As a Computer Vision Engineer with EagleSight.ai, you will architect, build, and deploy state‑of‑the‑art vision algorithms that power rapid, per‑property rollouts of our solution. This hands‑on role blends research, engineering, and real‑world deployment: you’ll turn novel ideas into robust, optimized models running at scale on edge and cloud platforms.
This role is based out of Edmonton, Alberta with a requirement to be in office 3+ days per week. Only those who are qualified and reside in Edmonton will be contacted.
What You'll Do:- Design & Implement – Develop and productionize computer vision solutions (e.g., object detection, segmentation, tracking) tailored for property‑level deployments.
- Optimize & Accelerate – Apply model compression, quantization, and hardware‑specific optimizations (TensorRT, ONNX Runtime, etc.) to achieve low latency and high throughput on edge devices and on-prem servers.
- Build End‑to‑End Pipelines – Create data ingestion, annotation, training, validation, and CI/CD workflows that seamlessly integrate with our Project Intercept platform.
- Collaborate Cross‑Functionally – Partner with ML Developers, Software Engineers (frontend & backend), Product Managers, and Designers to bring features from prototype to production.
- Deploy & Monitor – Containerize models (Docker, Kubernetes) for automated deployment, then instrument performance monitoring and feedback loops to continually improve accuracy and reliability.
- Code Review & Mentorship – Maintain high engineering standards through peer reviews and knowledge sharing, supporting the growth of our vision‑AI practice.
- Stay on the Cutting Edge – Research emerging computer vision techniques and recommend the best fit for our product roadmap.
What You Bring:- 3+ years of experience developing computer vision algorithms.

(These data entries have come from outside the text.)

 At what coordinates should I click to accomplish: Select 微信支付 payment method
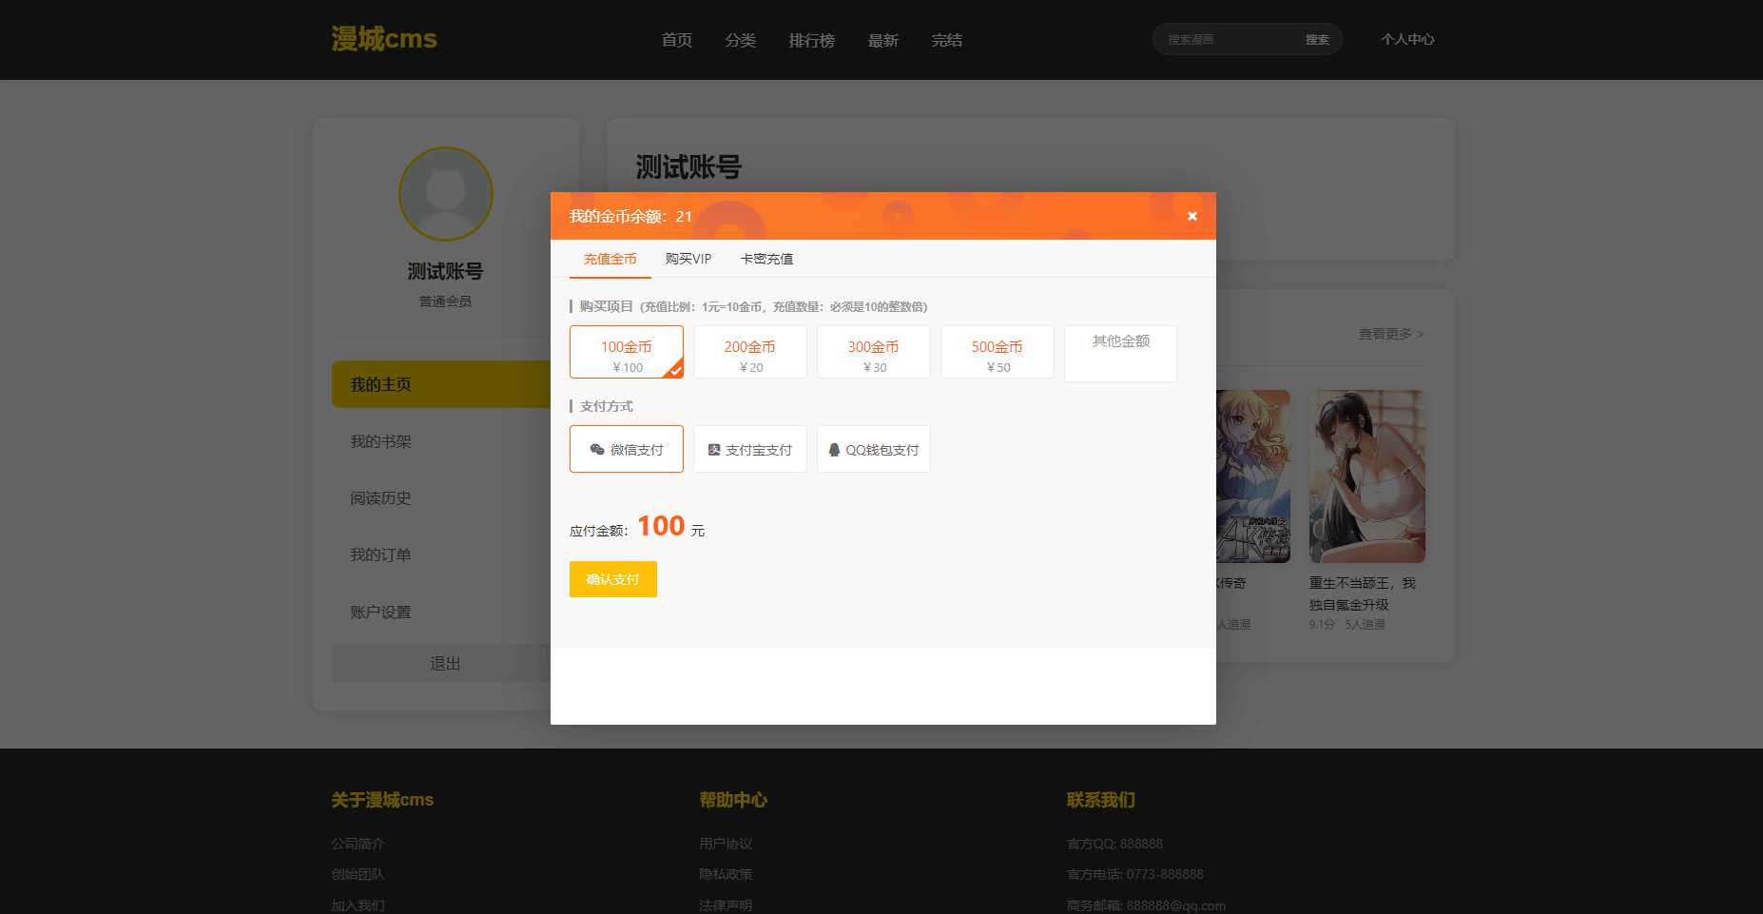tap(626, 450)
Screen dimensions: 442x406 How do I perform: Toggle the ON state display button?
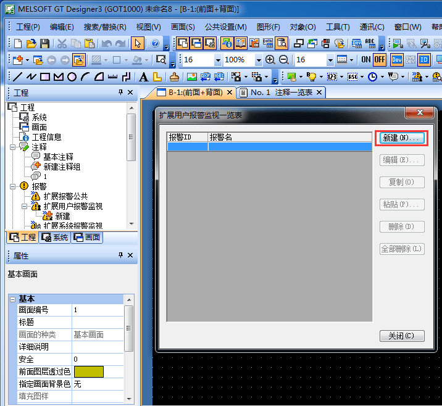365,60
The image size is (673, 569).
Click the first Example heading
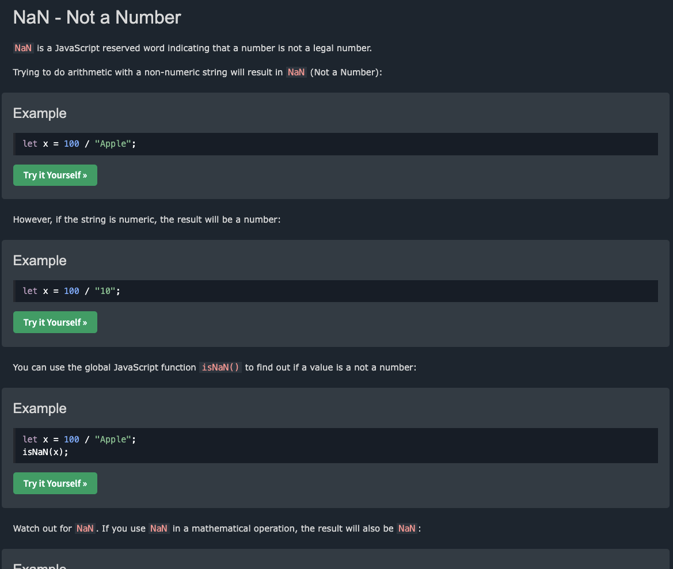tap(40, 113)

- Strong CV Foundations – Hands‑on experience with OpenCV and deep learning frameworks such as TensorFlow, PyTorch, or Caffe.
- Programming Expertise – Proficient in Python; C++ experience an asset for performance‑critical components.
- Model Optimization Skills – Familiarity with quantization, pruning, and hardware accelerators (GPU, VPU).
- Real‑Time Processing Know‑How – Experience building vision pipelines for live video streams or embedded systems.
- API & Microservices – Solid understanding of RESTful APIs, microservice architectures, and CI/CD tooling (e.g., GitHub Actions).
- Entrepreneurial Mindset – Thrive in a fast‑paced environment, ready to iterate quickly and own end‑to‑end delivery.
Bonus Points:- Familiarity with edge‑deployment SDKs (e.g., NVIDIA Jetson).
- Experience with GPU accelerated frame capture/processing pipelines such as GStreamer/NVIDIA DeepStream SDK.
- Background in container orchestration or infrastructure as code using Ansible.